_EXCERPTED RECORDS:_
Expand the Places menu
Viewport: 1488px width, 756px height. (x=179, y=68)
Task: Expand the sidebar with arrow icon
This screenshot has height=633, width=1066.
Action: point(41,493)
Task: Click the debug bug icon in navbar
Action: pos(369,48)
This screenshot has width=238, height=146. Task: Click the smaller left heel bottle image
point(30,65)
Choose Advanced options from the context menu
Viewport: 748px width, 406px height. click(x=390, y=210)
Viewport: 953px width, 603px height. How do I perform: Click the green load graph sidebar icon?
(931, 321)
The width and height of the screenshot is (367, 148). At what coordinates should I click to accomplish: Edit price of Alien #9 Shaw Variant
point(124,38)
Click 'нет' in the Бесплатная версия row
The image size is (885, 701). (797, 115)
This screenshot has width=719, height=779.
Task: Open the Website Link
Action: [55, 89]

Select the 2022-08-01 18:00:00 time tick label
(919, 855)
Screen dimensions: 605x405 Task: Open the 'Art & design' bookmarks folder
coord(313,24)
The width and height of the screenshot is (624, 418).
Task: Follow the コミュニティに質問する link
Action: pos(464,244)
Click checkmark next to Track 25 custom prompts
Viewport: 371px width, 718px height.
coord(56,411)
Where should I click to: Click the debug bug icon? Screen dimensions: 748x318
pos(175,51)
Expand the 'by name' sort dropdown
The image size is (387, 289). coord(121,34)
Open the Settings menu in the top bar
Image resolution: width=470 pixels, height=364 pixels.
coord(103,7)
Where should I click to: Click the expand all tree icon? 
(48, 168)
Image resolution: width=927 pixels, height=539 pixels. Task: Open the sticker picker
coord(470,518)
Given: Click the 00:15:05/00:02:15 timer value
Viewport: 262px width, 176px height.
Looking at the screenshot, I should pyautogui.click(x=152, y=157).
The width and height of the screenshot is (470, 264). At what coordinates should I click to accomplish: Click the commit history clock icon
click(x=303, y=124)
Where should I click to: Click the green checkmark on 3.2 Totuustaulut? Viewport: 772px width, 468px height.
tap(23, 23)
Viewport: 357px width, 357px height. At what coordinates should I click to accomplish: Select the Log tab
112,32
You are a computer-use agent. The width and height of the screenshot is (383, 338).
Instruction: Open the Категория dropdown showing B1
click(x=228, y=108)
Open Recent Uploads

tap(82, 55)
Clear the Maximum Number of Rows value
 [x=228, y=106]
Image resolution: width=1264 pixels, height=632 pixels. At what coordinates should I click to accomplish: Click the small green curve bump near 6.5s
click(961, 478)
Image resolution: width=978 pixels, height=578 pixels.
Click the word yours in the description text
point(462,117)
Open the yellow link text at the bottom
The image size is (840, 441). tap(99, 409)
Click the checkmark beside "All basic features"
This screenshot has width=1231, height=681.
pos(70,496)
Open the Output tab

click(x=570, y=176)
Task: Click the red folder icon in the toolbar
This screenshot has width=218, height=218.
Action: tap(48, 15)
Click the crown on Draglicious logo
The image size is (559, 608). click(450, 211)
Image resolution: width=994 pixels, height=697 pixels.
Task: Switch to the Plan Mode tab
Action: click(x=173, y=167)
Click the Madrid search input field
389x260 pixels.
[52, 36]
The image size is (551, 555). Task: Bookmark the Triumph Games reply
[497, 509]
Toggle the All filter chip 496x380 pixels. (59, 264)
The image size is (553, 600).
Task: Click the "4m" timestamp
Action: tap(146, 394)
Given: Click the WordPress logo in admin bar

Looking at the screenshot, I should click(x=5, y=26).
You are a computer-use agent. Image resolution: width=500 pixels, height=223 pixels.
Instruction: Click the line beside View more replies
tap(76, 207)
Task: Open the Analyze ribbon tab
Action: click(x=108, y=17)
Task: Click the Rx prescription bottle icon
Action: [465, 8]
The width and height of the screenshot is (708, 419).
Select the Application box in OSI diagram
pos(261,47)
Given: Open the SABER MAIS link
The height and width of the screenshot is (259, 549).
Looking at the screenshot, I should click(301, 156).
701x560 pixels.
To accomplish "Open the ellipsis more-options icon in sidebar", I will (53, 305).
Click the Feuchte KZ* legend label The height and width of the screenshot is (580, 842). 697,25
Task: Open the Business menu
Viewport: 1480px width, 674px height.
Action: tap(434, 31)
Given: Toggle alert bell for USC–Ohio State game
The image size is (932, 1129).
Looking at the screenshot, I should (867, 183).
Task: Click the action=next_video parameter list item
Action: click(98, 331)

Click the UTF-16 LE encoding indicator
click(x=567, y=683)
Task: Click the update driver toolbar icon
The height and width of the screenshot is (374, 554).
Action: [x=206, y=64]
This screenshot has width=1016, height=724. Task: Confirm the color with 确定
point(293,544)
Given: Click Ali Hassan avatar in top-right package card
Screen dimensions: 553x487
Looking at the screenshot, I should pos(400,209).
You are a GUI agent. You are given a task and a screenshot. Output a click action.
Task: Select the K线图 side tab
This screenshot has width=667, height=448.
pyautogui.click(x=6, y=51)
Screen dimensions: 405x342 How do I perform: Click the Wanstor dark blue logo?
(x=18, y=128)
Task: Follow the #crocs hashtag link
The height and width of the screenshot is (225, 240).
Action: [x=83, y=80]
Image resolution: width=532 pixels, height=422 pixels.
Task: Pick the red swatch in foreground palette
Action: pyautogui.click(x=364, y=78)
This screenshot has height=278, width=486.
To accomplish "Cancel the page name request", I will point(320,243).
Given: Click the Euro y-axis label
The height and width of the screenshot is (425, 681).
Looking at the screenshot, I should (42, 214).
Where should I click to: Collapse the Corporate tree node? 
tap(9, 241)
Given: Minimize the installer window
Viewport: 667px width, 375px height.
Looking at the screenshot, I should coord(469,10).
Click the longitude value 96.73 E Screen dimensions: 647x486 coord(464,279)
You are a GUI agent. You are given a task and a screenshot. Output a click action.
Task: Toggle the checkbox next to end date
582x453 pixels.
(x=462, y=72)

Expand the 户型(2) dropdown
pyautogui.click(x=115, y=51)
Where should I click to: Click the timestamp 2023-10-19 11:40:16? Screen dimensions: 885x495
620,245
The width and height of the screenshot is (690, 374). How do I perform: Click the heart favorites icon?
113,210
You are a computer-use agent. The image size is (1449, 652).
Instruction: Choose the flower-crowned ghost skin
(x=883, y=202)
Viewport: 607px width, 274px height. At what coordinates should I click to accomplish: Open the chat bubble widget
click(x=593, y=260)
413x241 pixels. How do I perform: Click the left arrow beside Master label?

_TASK REQUIREMENTS:_ The entries need to be set down again in full, with no word changed.

_RESPONSE TO THIS EXERCISE:_
Expand the Places menu
Viewport: 1488px width, 756px height. (x=179, y=68)
Task: Expand the sidebar with arrow icon
This screenshot has height=633, width=1066.
Action: point(41,493)
Task: Click the debug bug icon in navbar
Action: pos(369,48)
This screenshot has width=238, height=146. Task: Click the smaller left heel bottle image
point(30,65)
Choose Advanced options from the context menu
Viewport: 748px width, 406px height. click(x=390, y=210)
Viewport: 953px width, 603px height. How do I perform: Click the green load graph sidebar icon?
(931, 321)
The width and height of the screenshot is (367, 148). At what coordinates should I click to accomplish: Edit price of Alien #9 Shaw Variant
point(124,38)
Click 'нет' in the Бесплатная версия row
The image size is (885, 701). (797, 115)
This screenshot has width=719, height=779.
Task: Open the Website Link
Action: [55, 89]

Select the 2022-08-01 18:00:00 time tick label
(919, 855)
Screen dimensions: 605x405 Task: Open the 'Art & design' bookmarks folder
coord(313,24)
The width and height of the screenshot is (624, 418).
Task: Follow the コミュニティに質問する link
Action: pos(464,244)
Click checkmark next to Track 25 custom prompts
Viewport: 371px width, 718px height.
coord(56,411)
Where should I click to: Click the debug bug icon? Screen dimensions: 748x318
pos(175,51)
Expand the 'by name' sort dropdown
The image size is (387, 289). coord(121,34)
Open the Settings menu in the top bar
Image resolution: width=470 pixels, height=364 pixels.
coord(103,7)
Where should I click to: Click the expand all tree icon? 
(48, 168)
Image resolution: width=927 pixels, height=539 pixels. Task: Open the sticker picker
coord(470,518)
Given: Click the 00:15:05/00:02:15 timer value
Viewport: 262px width, 176px height.
Looking at the screenshot, I should pyautogui.click(x=152, y=157).
The width and height of the screenshot is (470, 264). At what coordinates should I click to accomplish: Click the commit history clock icon
click(x=303, y=124)
Where should I click to: Click the green checkmark on 3.2 Totuustaulut? Viewport: 772px width, 468px height.
tap(23, 23)
Viewport: 357px width, 357px height. At what coordinates should I click to accomplish: Select the Log tab
112,32
You are a computer-use agent. The width and height of the screenshot is (383, 338).
Instruction: Open the Категория dropdown showing B1
click(x=228, y=108)
Open Recent Uploads

tap(82, 55)
Clear the Maximum Number of Rows value
 [x=228, y=106]
Image resolution: width=1264 pixels, height=632 pixels. At what coordinates should I click to accomplish: Click the small green curve bump near 6.5s
click(961, 478)
Image resolution: width=978 pixels, height=578 pixels.
Click the word yours in the description text
point(462,117)
Open the yellow link text at the bottom
The image size is (840, 441). tap(99, 409)
Click the checkmark beside "All basic features"
This screenshot has width=1231, height=681.
pos(70,496)
Open the Output tab

click(x=570, y=176)
Task: Click the red folder icon in the toolbar
This screenshot has width=218, height=218.
Action: tap(48, 15)
Click the crown on Draglicious logo
The image size is (559, 608). click(450, 211)
Image resolution: width=994 pixels, height=697 pixels.
Task: Switch to the Plan Mode tab
Action: click(x=173, y=167)
Click the Madrid search input field
389x260 pixels.
[52, 36]
The image size is (551, 555). Task: Bookmark the Triumph Games reply
[497, 509]
Toggle the All filter chip 496x380 pixels. (59, 264)
The image size is (553, 600).
Task: Click the "4m" timestamp
Action: tap(146, 394)
Given: Click the WordPress logo in admin bar

Looking at the screenshot, I should click(x=5, y=26).
You are a computer-use agent. Image resolution: width=500 pixels, height=223 pixels.
Instruction: Click the line beside View more replies
tap(76, 207)
Task: Open the Analyze ribbon tab
Action: click(x=108, y=17)
Task: Click the Rx prescription bottle icon
Action: [465, 8]
The width and height of the screenshot is (708, 419).
Select the Application box in OSI diagram
pos(261,47)
Given: Open the SABER MAIS link
The height and width of the screenshot is (259, 549).
Looking at the screenshot, I should click(301, 156).
701x560 pixels.
To accomplish "Open the ellipsis more-options icon in sidebar", I will (53, 305).
Click the Feuchte KZ* legend label The height and width of the screenshot is (580, 842). 697,25
Task: Open the Business menu
Viewport: 1480px width, 674px height.
Action: tap(434, 31)
Given: Toggle alert bell for USC–Ohio State game
The image size is (932, 1129).
Looking at the screenshot, I should (867, 183).
Task: Click the action=next_video parameter list item
Action: click(98, 331)

Click the UTF-16 LE encoding indicator
click(x=567, y=683)
Task: Click the update driver toolbar icon
The height and width of the screenshot is (374, 554).
Action: [x=206, y=64]
This screenshot has width=1016, height=724. Task: Confirm the color with 确定
point(293,544)
Given: Click Ali Hassan avatar in top-right package card
Screen dimensions: 553x487
Looking at the screenshot, I should pos(400,209).
You are a GUI agent. You are given a task and a screenshot. Output a click action.
Task: Select the K线图 side tab
This screenshot has width=667, height=448.
pyautogui.click(x=6, y=51)
Screen dimensions: 405x342 How do I perform: Click the Wanstor dark blue logo?
(x=18, y=128)
Task: Follow the #crocs hashtag link
The height and width of the screenshot is (225, 240).
Action: [x=83, y=80]
Image resolution: width=532 pixels, height=422 pixels.
Task: Pick the red swatch in foreground palette
Action: pyautogui.click(x=364, y=78)
This screenshot has height=278, width=486.
To accomplish "Cancel the page name request", I will point(320,243).
Given: Click the Euro y-axis label
The height and width of the screenshot is (425, 681).
Looking at the screenshot, I should (42, 214).
Where should I click to: Collapse the Corporate tree node? 
tap(9, 241)
Given: Minimize the installer window
Viewport: 667px width, 375px height.
Looking at the screenshot, I should coord(469,10).
Click the longitude value 96.73 E Screen dimensions: 647x486 coord(464,279)
You are a GUI agent. You are given a task and a screenshot. Output a click action.
Task: Toggle the checkbox next to end date
582x453 pixels.
(x=462, y=72)

Expand the 户型(2) dropdown
pyautogui.click(x=115, y=51)
Where should I click to: Click the timestamp 2023-10-19 11:40:16? Screen dimensions: 885x495
620,245
The width and height of the screenshot is (690, 374). How do I perform: Click the heart favorites icon?
113,210
You are a computer-use agent. The image size is (1449, 652).
Instruction: Choose the flower-crowned ghost skin
(x=883, y=202)
Viewport: 607px width, 274px height. At what coordinates should I click to accomplish: Open the chat bubble widget
click(x=593, y=260)
413x241 pixels. How do I perform: Click the left arrow beside Master label?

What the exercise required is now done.